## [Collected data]
————

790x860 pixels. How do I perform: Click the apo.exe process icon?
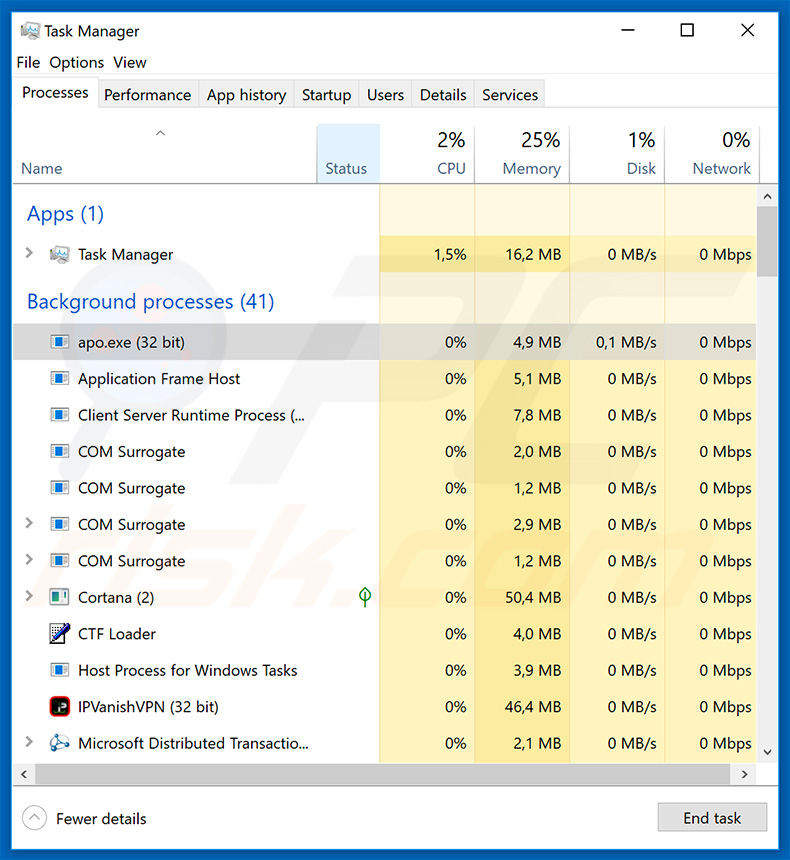tap(59, 342)
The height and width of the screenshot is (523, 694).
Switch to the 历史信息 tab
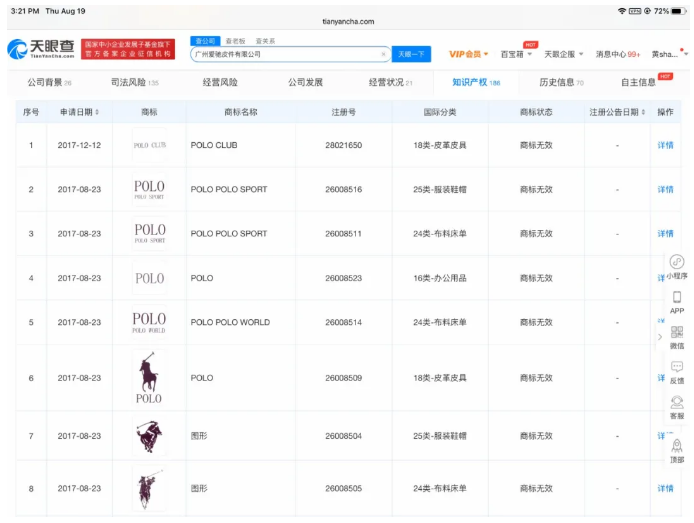[x=561, y=82]
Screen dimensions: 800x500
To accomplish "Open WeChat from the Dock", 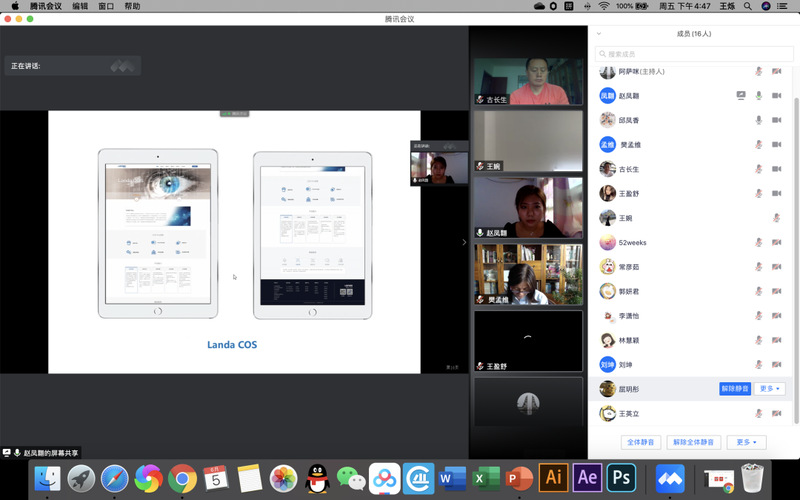I will tap(350, 477).

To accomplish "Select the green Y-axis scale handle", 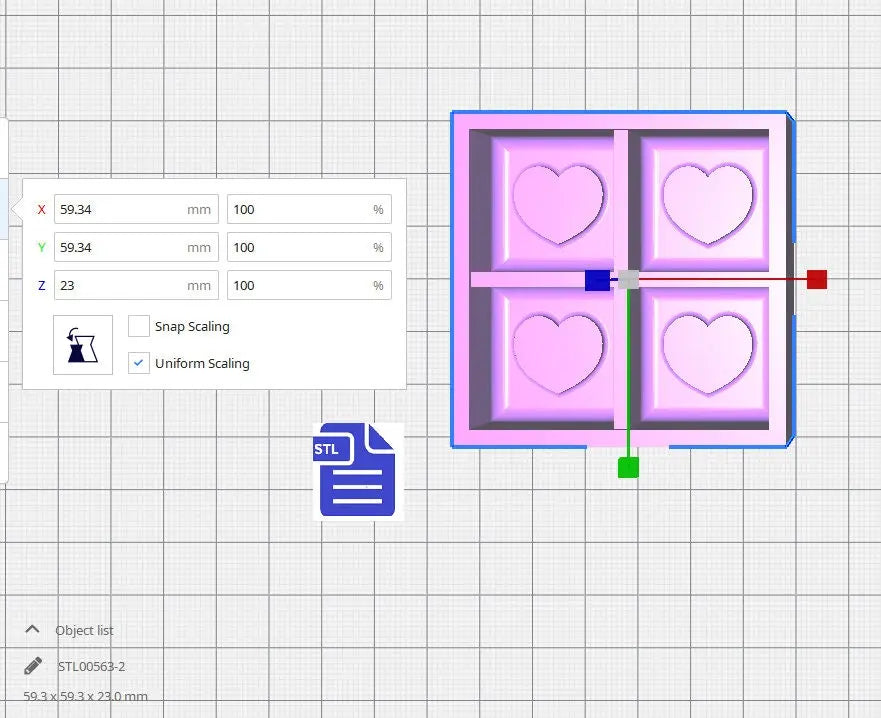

————

## [Activity]
Only the lines from the beginning of the records up to and including the line with "Screen dimensions: 800x500" should appear, exactly as they are, and no pictures.

## [Solution to this problem]
790x860 pixels. How do I perform: Click the apo.exe process icon?
tap(59, 342)
The height and width of the screenshot is (523, 694).
Switch to the 历史信息 tab
[x=561, y=82]
Screen dimensions: 800x500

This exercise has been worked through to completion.